Rewrite the lines starting at the one containing "创意时尚黑色工作证背景 (403, 2065)" and ending at the one containing "下载 (238, 2543)", increasing every coordinate by 37.

# Start of EXERCISE INPUT

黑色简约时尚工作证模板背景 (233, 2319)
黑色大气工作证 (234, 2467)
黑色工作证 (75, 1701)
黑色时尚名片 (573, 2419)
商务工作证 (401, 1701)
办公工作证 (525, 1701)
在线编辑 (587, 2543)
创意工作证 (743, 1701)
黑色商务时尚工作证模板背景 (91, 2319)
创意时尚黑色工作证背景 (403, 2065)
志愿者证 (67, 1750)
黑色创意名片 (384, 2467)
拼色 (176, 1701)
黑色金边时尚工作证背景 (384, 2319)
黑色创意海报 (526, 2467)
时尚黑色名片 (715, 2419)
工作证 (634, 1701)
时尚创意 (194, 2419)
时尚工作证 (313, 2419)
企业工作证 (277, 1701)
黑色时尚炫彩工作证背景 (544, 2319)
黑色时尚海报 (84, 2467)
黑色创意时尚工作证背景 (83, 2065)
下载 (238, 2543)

# End of EXERCISE INPUT
# Start of EXERCISE INPUT

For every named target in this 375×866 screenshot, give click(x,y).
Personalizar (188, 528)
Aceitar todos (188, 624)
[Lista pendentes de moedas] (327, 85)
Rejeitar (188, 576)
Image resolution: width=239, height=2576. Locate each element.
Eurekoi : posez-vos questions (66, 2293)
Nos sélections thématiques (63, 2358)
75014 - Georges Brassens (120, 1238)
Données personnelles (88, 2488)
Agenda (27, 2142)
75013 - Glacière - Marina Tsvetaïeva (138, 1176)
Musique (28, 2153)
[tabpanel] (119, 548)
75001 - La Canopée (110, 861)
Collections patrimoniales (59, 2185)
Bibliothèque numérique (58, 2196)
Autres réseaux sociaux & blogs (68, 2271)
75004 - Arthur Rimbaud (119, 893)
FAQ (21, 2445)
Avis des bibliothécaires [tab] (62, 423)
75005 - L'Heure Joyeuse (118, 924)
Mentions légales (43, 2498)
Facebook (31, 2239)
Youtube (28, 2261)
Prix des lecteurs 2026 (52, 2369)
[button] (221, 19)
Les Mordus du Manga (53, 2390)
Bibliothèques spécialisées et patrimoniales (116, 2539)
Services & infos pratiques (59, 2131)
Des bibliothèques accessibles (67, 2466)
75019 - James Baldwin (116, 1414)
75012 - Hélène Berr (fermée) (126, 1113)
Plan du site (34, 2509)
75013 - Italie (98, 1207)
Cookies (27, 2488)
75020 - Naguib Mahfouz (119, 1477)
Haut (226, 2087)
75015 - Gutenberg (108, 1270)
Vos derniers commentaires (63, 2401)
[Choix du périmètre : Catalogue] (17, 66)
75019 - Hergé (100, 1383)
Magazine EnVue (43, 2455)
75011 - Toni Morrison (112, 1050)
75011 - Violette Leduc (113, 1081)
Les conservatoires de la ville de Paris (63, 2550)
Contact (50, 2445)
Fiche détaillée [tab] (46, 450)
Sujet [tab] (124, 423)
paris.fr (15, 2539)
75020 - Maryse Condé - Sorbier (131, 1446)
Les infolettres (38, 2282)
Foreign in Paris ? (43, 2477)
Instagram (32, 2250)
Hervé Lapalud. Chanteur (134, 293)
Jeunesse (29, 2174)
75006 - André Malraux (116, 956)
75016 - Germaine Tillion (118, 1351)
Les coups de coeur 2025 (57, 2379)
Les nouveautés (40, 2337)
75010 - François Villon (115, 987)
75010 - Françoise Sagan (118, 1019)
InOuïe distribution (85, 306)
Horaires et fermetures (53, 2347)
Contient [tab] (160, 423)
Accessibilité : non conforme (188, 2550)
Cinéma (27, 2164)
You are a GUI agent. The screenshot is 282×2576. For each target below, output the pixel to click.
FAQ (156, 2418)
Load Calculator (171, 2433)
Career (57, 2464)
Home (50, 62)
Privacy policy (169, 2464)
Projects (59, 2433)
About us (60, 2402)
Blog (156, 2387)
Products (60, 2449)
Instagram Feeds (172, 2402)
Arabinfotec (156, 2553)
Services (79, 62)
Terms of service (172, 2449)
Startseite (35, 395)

# End of EXERCISE INPUT

WRITTEN RESPONSE:
创意时尚黑色工作证背景 (440, 2102)
志愿者证 (104, 1787)
黑色创意名片 (421, 2504)
拼色 (213, 1738)
黑色金边时尚工作证背景 (421, 2356)
黑色创意海报 (563, 2504)
时尚黑色名片 (752, 2456)
工作证 (671, 1738)
时尚创意 (231, 2456)
时尚工作证 (350, 2456)
企业工作证 (314, 1738)
黑色时尚炫彩工作证背景 (581, 2356)
黑色时尚海报 (121, 2504)
黑色创意时尚工作证背景 (120, 2102)
下载 (275, 2580)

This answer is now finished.